Many Makom members immediately spotted the dysfunctional behaviors of Julia Haart from My Unorthodox Life based on the dysfunctional patterns in their own childhoods, which contributed to them being pushed out of their homes. Here are the thoughts of a couple of our members:
I’m all for people expressing their feelings and talking about their journey in life. Albeit in the case of Julia, I feel the story she tells isn’t her own and rather a figment of her imagination for the sole purpose of creating a desirable dramatic reality show.
Julia claims to come from a community that stifled her, made her feel like a baby machine, treated women like second class citizens and the like. When researching Julia’s life, I see a Judaism I so wished to experience. Julia claims to have not gotten an education, yet took the regents and attended a high education Bais Yakov, one I could have only attended in my fantasies.
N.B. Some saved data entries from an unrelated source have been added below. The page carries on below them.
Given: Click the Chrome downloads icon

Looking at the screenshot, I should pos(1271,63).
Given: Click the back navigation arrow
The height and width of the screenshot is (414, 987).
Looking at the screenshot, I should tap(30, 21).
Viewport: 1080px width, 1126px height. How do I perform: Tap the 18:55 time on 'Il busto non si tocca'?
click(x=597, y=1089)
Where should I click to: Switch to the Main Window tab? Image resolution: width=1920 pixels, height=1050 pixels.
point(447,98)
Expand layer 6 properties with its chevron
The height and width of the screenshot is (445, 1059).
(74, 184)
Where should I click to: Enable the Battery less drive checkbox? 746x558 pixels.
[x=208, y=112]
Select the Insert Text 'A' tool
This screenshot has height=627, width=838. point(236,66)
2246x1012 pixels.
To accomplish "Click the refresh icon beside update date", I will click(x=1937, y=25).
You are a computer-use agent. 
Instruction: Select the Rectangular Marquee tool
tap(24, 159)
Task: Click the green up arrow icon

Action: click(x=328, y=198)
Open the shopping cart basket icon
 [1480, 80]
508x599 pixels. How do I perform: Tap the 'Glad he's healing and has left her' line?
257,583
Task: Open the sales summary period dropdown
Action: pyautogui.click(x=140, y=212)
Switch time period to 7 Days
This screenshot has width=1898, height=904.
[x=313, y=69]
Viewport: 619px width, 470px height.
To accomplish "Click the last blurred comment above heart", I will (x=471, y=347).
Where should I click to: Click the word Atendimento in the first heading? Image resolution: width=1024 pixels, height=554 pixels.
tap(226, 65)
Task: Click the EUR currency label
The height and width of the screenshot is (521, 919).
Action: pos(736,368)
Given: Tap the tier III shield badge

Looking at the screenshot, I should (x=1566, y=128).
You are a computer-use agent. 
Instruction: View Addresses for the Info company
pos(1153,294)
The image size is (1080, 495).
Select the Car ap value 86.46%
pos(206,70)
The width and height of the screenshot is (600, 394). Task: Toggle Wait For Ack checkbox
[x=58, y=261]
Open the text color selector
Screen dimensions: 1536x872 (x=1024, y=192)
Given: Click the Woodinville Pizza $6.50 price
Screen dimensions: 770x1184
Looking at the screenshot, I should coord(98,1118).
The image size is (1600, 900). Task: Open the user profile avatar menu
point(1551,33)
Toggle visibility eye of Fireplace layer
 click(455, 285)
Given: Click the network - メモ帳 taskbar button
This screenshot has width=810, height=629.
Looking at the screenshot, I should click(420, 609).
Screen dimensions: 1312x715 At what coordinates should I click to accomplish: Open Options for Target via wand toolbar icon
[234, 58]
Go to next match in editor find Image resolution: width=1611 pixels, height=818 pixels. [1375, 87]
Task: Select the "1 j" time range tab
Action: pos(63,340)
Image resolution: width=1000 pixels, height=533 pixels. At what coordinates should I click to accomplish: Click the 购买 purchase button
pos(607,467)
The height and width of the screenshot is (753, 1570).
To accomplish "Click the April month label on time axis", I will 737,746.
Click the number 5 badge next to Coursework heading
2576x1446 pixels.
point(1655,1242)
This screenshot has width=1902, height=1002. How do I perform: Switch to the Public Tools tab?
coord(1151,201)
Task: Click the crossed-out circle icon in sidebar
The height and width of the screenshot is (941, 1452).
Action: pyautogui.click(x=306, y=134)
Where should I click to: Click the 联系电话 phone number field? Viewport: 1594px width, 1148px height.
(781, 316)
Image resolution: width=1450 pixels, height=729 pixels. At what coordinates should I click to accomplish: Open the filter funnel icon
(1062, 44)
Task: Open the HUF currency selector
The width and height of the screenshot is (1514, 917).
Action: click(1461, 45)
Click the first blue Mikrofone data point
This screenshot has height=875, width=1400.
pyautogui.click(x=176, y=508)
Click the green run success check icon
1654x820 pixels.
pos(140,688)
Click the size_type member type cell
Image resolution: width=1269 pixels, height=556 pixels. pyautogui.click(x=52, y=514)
I can in no way diminish or dispute her feelings of her experience but according to letters written by some of her school friends and people who knew the ‘past’ the tale she tells is a spindle of lies and exaggeration.
Another aspect of the show, having nothing to do with religion, was very triggering to me. The utter control, manipulation, and narcissism displayed by Julia is horrifying and I’m baffled that in the year 2021 a production company like Netflix would glorify a bully like Julia.
How she involves herself in her married daughter’s affairs sexually, monetarily, decisions about child bearing and more is horrifying and a solemn reminder to me of the awful things I endured as a newly married 18-year-old woman.
Additionally, the manner in which Julia pressures her agenda onto her “still religious” children is so obviously tainted in narcissistic behaviors. Putting on a show of hysterical crying because her son stops talking to girls and stops watching tv, both of which any mother would appreciate and respect. Julia wishes her relatives and the world to respect her choices and decisions, yet refuses to do the same for her own children who choose to hold on to their religion.
Julia sets up her son’s ex-girlfriend to be at the same place at the same time as them to trigger her son to start talking to girls again. Julia also attempts to set up her son Shlomo with a non-religious girl in attempt to have him desecrate Shabbos and stop being Shomer Shabbos etc.
Julia wishes everyone to accept her, yet refuses to do the same for others.
Furthermore, the way in which Julia favors one child over the other in a very obvious manner is disturbing. Letting Miriam read the manuscript of her book before the others and telling her that she shouldn’t tell the others, putting her into a very uncomfortable situation with her siblings, and the constant show of favoritism to Miriam is harmful. It reminded me of how my mother glorified my brother, while silently mentally abusing my sisters and me.
You want to tell your story? I’m all for it. Tell YOUR (true) STORY. Don’t tell the story for others. Judaism has so many beautiful things and so many perspectives. For example, take Shabbos. Some may perceive it as a day of not being allowed to do anything, as I once perceived it. Others (including my current self) view Shabbos as the greatest gift possible. Shabbos the day of rest, the day I get to rest, the day I get to spend quality time with my husband and kids, the day I get to sit back and relax without guilt. It’s all about perspectives.
For the next person willing to write about their life experience, remember your experience isn’t a representation of our creator or his Torah. Each experience is a representation of the leaders of the community you were part of and the way in which they perceived the Torah and chose to teach it.
Another Makom member was reminded of her own experience similarly:
I’m seeing two things that remind me of unhealthiness in my own life through watching My Unorthodox Life.
1) Julia clearly does not love her kids equally. She somehow makes Miriam the queen daughter. This is exactly what my mom did, prioritize and consistently set one child above all the others.
2) Julia gets involved in a boundary-less way in Batsheva and her husband’s life all the time. Ben is somehow married to Julia and her family as equally as he is married to Batsheva. All intimate and private decisions are discussed with the whole family. Their life is based all around her family. He needs to prove to them that he’s worthy to be included in the family and if he’s not exactly on their boat, he is out of their good graces. Miriam tells Batsheva that Ben is not good for her. All they talk about is her family. In first episode, there is a scene of Ben and Batsheva in bed. What are they discussing? Her family. Specifically, if her sister is bisexual or not. Dude, get your family out of your life! He’s not obligated to please them and make them happy. These unhealthy dynamics are unfortunately seen sometimes in the Chasidish community as in-laws sometimes try to get between husbands and wives. Both these families and the Haarts could benefit from learning healthy family boundaries.